Copy every text line of the material below verbatim, leaving out the pictures.
-.-.-
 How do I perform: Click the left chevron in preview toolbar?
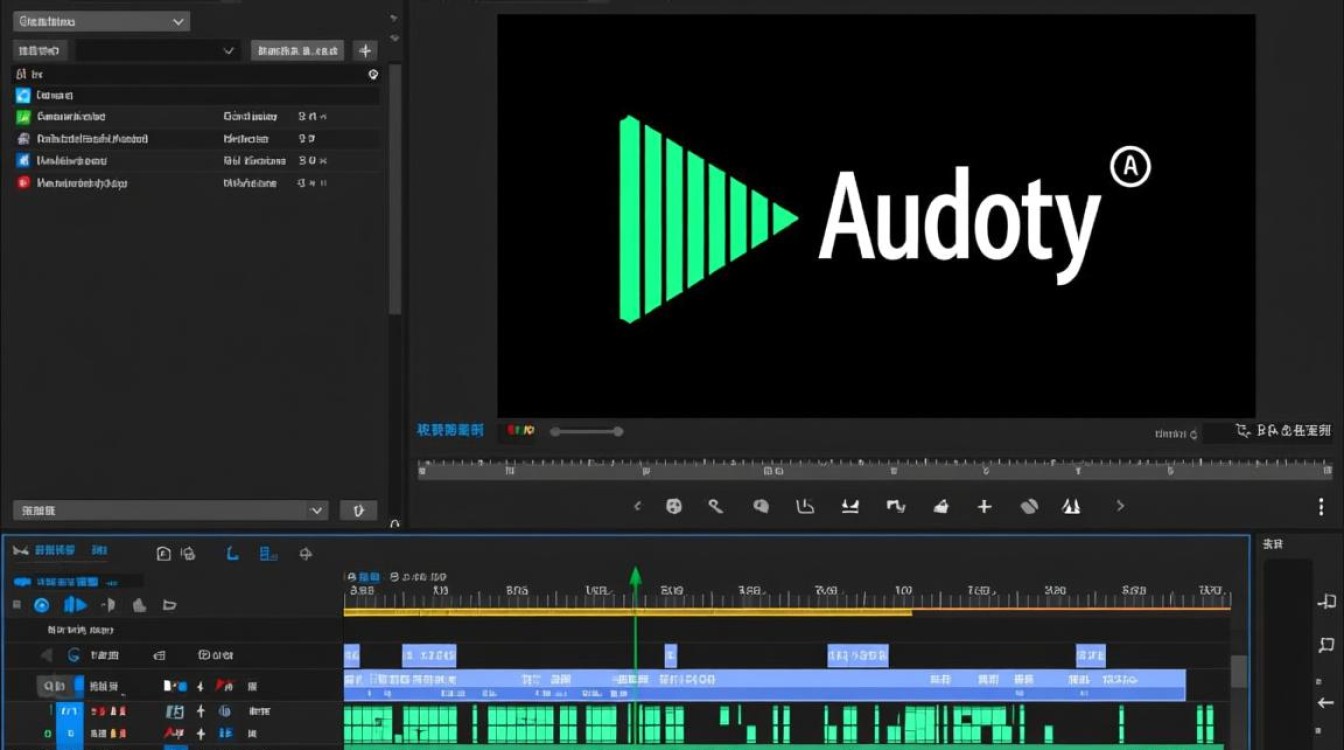click(x=637, y=506)
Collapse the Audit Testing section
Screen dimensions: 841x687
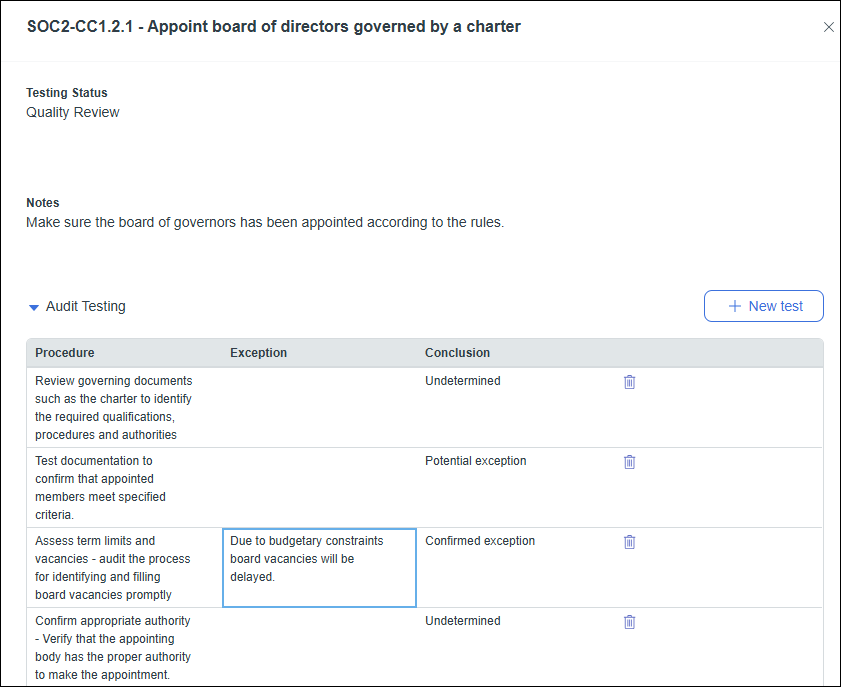(33, 306)
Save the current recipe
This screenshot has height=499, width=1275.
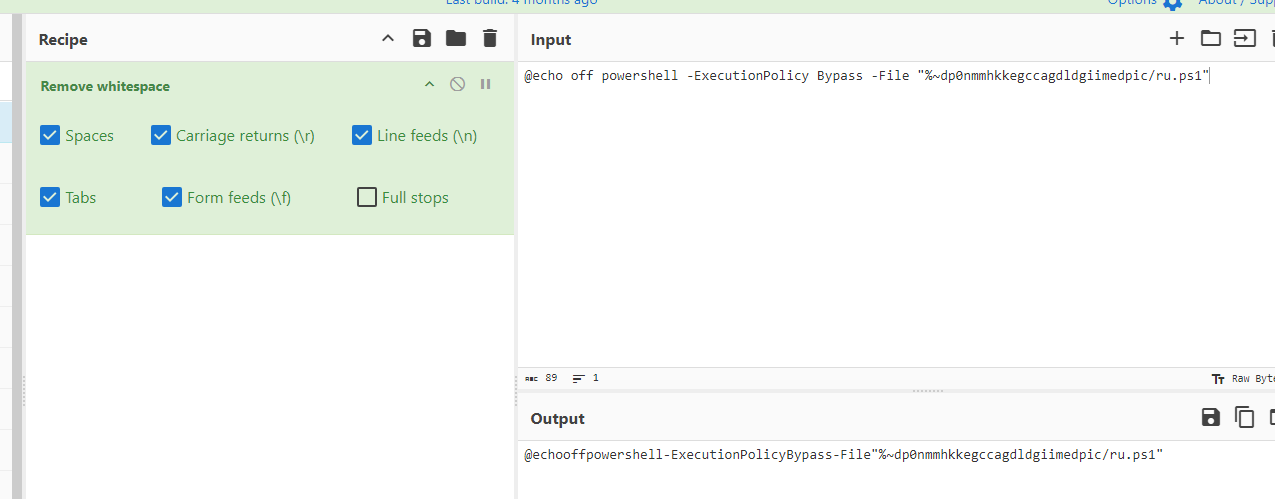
-.-.-
Task result:
 How do I perform: Click the left chevron in preview toolbar?
click(x=637, y=506)
Collapse the Audit Testing section
Screen dimensions: 841x687
(33, 306)
Save the current recipe
This screenshot has height=499, width=1275.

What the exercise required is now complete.